Los indultos son en todo caso una operación lo suficientemente arriesgada, confusa y mal explicada

Quién sabe si, en un contexto libre de interferencias, Susana Díaz no sería capaz de canalizar ese y otros descontentos y “la de San Antonio” no volvería a desencadenarse en Sevilla -con connotaciones ideológicas opuestas, claro- con motivo de las primarias del PSOE andaluz, también señaladas para este 13 de junio.
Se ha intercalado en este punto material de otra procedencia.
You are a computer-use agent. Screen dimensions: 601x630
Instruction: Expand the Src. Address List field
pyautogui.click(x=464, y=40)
Pero el “regreso a Colón” es el dedo contrahecho que lo tapa todo, máxime cuando, a diferencia del momento de la foto de febrero del 19, las encuestas auguran que la suma de PP y Vox roza la mayoría absoluta. Al riesgo de que los indultos se conviertan en gasolina moral para el separatismo, se le suma así el riesgo de que Casado se olvide de cuánto dijo en la moción de censura de Vox y esté dispuesto a formar gobierno con la ultraderecha. Quedan más de dos años para que ese riesgo pueda materializarse y de momento la única filoxera que infecta los viñedos gubernamentales es de color morado. Pero la expectativa de pasar de una ponzoña a otra desalienta a muchos españoles que ni apoyan a Sánchez ni se identifican con los insultos que, cada dos palabras, le dedican los principales promotores de la manifestación de este nuevo día de San Antonio.
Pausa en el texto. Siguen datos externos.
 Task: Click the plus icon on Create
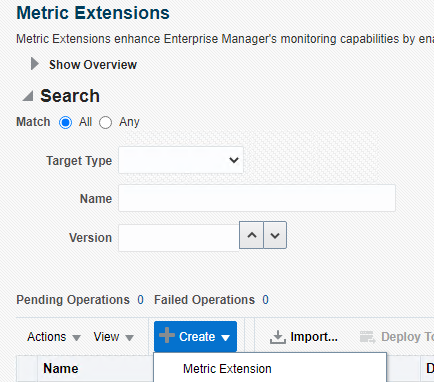coord(167,335)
La primera reacción del PP fue no acudir a Colón. Luego se produjo otro de sus bandazos: irá el propio Casado, aunque eludirá fotografiarse junto a Abascal. No me extraña que, en cuanto se supo la noticia, un alto cargo socialista enviara un mensaje a un amigo del PP, en posición muy principal, dándole efusivamente las gracias. Un clavo sacaría otro clavo.

Claro que, más allá de esta ya habitual combinación de carantoñas y pellizcos de monja, ¿hay alguien medianamente informado que crea que un gran problema de Estado, como la situación en Cataluña -o, puestos a decirlo, la relación con Marruecos- puede abordarse, con una mínima garantía de éxito y estabilidad, sin un acuerdo previo entre el PSOE y el PP? Está muy bien que Sánchez viaje a Senegal y Libia, pero no a costa de dejar de viajar al fondo mismo del corazón de Pablo Casado. ¿Cuánto hace que ni siquiera lo intenta?